Ainsi délivré des réclamations de son puissant ennemi, la dame de Nohan rendit grâce aux deux chevaliers qu’Artus lui avait envoyés. Messire Keu reçut ces témoignages de reconnaissance comme s’il les eût seul mérités, et reprit le chemin de Logres pour aller conter au roi Artus ce qu’il avait fait, sans toutefois oublier ce qu’avait fait le Blanc chevalier. Celui-ci consentit à demeurer quelques jours à Nohan, et quand enfin il prit congé, la dame qui n’avait pu le retenir le fit convoyer par plusieurs de ses hommes, au nombre desquels se trouva le chevalier qui avait rapporté l’épée de la reine. « Veuillez me pardonner, » dit-il au Blanc chevalier, en s’humiliant devant lui. « — Et pourquoi ? — Sire, c’est moi qui vous avais ménagé les dangers du voyage dont vous vous êtes si bien tiré. Vous avez combattu deux chevaliers, parce que j’avais pressé madame de Nohan de vous soumettre à des épreuves qui témoigneraient de ce que vous pouviez faire. Il en avait été de même de la rencontre du grand chevalier, qu’on renommait tant pour sa prouesse. Son nom est Antragais ; le premier, il avait offert à madame de prendre en main sa défense : avant d’y consentir, madame avait souhaité qu’il se mesurât avec le champion qu’enverrait le roi Artus.
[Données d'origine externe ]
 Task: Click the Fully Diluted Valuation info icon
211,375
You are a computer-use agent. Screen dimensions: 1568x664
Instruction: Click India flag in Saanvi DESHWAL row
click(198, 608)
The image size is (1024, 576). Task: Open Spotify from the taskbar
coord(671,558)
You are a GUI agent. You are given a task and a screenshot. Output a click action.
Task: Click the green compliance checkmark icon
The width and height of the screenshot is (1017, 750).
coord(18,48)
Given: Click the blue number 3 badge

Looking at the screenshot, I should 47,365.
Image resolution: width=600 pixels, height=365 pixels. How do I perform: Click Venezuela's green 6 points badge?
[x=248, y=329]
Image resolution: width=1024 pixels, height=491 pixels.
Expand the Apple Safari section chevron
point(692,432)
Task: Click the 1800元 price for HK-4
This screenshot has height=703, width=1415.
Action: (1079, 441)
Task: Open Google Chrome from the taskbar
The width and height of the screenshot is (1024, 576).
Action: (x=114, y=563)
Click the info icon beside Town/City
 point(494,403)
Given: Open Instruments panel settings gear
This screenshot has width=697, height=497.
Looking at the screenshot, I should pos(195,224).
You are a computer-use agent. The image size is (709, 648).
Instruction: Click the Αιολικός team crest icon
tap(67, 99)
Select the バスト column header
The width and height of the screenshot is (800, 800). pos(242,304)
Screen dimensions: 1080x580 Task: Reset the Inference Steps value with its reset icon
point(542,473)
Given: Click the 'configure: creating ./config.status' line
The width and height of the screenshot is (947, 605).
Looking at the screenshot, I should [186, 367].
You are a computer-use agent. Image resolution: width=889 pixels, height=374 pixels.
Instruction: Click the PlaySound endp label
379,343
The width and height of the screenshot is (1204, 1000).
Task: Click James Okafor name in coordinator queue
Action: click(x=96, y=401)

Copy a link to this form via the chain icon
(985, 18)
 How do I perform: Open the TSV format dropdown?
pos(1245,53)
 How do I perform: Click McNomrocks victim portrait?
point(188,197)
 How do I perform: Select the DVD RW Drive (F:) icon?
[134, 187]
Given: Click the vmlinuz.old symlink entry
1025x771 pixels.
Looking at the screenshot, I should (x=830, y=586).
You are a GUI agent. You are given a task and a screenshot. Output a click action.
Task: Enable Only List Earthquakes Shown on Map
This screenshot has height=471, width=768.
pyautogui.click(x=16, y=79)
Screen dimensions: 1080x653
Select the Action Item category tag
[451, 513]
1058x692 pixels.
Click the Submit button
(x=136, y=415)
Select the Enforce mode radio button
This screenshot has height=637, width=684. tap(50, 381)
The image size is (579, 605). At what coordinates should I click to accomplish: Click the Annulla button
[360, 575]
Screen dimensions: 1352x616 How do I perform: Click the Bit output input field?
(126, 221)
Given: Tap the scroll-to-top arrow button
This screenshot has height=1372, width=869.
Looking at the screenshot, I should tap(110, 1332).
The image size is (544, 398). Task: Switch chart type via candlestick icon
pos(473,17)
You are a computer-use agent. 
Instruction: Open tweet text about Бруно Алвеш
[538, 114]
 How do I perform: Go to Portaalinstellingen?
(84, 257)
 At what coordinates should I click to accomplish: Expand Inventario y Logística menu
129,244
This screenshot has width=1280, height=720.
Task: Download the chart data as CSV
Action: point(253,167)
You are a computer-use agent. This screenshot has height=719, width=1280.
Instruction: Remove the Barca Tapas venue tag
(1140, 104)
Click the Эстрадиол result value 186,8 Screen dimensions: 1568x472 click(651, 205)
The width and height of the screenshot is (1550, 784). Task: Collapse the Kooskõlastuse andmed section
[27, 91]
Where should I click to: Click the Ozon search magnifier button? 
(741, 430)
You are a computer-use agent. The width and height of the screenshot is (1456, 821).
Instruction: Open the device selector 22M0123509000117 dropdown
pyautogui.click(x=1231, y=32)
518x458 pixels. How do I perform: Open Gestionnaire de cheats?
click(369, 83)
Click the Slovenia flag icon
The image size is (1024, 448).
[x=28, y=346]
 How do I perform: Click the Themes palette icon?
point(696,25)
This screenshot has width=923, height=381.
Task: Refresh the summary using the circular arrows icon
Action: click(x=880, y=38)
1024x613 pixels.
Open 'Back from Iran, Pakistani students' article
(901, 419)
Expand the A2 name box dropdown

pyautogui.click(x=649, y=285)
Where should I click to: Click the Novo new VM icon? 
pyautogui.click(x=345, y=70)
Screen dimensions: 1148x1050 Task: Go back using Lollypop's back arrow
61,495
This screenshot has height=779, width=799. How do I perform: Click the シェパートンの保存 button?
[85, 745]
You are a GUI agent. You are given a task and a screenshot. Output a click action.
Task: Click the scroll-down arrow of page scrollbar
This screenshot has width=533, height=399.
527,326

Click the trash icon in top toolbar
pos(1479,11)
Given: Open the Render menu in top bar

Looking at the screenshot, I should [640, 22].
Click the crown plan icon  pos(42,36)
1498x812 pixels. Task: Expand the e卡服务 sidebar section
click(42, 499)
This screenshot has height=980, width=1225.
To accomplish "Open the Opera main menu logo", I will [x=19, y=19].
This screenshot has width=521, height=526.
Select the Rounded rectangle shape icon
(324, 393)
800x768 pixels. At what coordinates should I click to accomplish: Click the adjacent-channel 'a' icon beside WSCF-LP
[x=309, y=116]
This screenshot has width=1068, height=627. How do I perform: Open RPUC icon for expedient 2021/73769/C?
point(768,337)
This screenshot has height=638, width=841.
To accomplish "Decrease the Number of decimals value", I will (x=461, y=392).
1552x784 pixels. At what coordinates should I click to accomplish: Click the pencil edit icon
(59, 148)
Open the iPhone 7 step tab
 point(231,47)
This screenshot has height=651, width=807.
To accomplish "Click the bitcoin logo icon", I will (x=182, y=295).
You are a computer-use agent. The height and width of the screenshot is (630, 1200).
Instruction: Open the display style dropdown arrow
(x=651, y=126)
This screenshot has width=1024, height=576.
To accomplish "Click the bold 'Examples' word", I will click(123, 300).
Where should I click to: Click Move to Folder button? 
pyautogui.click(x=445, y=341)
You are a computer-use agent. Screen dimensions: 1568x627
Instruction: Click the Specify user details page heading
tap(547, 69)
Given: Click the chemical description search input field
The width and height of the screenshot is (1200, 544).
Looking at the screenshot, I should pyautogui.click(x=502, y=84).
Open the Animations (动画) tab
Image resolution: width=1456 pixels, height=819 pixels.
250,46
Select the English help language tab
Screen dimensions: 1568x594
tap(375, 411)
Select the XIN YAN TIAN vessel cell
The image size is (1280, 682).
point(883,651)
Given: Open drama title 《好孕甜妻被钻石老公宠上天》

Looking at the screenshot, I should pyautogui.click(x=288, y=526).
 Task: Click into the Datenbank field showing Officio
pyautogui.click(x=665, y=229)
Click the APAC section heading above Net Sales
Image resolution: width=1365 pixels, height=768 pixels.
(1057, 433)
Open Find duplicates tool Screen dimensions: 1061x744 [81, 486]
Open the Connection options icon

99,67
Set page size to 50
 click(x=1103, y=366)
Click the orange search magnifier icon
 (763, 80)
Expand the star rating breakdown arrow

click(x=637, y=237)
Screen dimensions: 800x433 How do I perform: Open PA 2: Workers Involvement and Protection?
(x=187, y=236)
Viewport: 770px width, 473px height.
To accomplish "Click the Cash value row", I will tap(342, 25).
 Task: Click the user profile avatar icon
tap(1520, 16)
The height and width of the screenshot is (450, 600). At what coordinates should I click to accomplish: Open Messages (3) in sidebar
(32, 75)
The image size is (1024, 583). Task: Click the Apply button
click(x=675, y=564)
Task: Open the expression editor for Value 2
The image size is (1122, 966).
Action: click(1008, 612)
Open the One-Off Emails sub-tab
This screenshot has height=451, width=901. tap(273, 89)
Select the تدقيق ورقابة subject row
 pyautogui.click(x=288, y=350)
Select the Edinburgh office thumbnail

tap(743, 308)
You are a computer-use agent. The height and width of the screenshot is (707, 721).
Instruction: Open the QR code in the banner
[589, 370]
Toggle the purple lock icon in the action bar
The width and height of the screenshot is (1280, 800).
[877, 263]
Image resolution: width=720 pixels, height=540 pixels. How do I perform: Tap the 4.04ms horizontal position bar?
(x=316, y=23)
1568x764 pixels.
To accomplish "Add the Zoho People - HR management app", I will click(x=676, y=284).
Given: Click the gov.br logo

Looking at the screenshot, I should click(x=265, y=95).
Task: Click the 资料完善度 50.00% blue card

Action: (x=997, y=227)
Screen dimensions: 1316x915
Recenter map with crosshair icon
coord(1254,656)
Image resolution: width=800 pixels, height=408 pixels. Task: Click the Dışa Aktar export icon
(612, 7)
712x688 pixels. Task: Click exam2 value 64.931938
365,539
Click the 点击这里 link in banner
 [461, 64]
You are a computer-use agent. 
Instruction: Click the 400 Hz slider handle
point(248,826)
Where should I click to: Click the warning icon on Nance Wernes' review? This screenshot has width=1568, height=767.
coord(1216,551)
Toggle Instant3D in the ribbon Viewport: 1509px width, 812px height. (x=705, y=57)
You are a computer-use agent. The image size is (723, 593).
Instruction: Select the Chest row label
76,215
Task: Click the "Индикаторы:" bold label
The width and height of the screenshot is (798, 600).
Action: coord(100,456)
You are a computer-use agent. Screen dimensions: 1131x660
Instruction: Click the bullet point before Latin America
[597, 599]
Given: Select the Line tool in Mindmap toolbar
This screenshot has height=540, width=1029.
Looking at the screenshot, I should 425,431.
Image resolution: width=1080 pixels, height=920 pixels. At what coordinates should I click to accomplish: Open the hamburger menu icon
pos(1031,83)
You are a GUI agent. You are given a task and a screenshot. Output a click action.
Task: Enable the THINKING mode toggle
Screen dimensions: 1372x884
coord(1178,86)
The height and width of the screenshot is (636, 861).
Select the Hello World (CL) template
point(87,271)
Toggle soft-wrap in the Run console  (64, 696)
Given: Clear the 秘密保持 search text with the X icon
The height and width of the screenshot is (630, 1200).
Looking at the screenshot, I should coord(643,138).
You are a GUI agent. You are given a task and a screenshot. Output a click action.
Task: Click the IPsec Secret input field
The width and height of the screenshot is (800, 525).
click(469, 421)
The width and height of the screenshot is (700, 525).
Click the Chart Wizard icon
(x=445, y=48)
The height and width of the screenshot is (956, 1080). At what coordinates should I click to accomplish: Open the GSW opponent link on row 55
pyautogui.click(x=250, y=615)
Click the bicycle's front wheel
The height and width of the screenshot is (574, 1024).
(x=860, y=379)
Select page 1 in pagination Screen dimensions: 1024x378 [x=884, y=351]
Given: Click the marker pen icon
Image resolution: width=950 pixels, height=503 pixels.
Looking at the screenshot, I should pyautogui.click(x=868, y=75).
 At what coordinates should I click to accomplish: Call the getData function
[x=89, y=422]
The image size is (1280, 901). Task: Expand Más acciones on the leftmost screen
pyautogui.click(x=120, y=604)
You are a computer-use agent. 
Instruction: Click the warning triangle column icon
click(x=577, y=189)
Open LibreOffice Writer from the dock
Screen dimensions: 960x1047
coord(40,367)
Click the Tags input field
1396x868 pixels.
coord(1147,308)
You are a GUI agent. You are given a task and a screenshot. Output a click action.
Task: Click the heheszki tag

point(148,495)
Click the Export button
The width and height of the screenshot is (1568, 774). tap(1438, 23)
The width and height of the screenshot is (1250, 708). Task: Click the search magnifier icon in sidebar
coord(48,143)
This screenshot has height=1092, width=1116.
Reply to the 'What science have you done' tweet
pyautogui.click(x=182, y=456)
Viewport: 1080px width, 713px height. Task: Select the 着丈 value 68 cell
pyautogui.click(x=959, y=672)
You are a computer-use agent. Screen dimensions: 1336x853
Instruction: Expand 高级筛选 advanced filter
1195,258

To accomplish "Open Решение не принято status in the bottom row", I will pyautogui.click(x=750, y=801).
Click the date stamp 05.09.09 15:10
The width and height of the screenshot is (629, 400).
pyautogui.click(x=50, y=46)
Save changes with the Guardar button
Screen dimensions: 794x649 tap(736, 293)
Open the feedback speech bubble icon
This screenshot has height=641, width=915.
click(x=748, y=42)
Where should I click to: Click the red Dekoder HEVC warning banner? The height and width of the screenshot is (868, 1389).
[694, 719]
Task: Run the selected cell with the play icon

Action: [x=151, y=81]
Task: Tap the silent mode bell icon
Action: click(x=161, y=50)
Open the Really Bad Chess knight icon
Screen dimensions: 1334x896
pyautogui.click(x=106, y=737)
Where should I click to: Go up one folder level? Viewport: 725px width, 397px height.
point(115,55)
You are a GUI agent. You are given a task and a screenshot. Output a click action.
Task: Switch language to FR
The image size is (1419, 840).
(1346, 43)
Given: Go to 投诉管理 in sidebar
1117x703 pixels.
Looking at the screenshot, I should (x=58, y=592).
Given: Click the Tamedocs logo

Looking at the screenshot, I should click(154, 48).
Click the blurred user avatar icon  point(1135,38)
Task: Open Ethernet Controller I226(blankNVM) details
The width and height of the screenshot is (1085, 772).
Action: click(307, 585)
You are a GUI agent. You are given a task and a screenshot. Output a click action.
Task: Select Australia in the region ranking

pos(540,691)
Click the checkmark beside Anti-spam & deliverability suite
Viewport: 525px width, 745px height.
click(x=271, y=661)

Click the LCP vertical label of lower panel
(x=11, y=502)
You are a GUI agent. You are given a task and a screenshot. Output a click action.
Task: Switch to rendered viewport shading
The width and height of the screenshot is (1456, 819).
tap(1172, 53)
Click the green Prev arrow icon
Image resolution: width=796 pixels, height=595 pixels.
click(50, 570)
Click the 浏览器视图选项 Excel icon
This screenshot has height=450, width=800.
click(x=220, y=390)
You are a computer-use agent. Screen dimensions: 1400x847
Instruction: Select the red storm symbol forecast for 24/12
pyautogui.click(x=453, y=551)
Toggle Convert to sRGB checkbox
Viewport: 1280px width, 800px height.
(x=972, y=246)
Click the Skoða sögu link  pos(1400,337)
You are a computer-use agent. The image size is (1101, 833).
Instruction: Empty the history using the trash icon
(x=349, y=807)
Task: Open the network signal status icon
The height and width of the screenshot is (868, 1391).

De là les épreuves auxquelles vous avez été soumis. — Je ne vois en cela, reprit le Blanc chevalier, aucune offense, et s’il y en eut, je ne vous en sais pas mauvais gré. — Grand merci ! sire ; et puisqu’il en est ainsi, permettez-moi à l’avenir de dire que je vous appartiens. — J’y consens. À Dieu soyez recommandé ! » Et ils se séparèrent les meilleurs amis du monde.

  1. « Un perron lés une moult bele fontaine ». Le perron doit toujours s’entendre d’un pilier ou fût de colonne. Ainsi le perron à l’enclume d’où Artus avait détaché l’épée. Je crois que M. Viollet-le-Duc, dans son excellent Dictionnaire de l’architecture française, a confondu le sens de perron avec celui de degré. Tous les exemples qu’il cite du perron doivent s’entendre de pilier ou colonne, et non pas d’escalier. De là le sens inexact qu’il a donné à un passage de Joinville.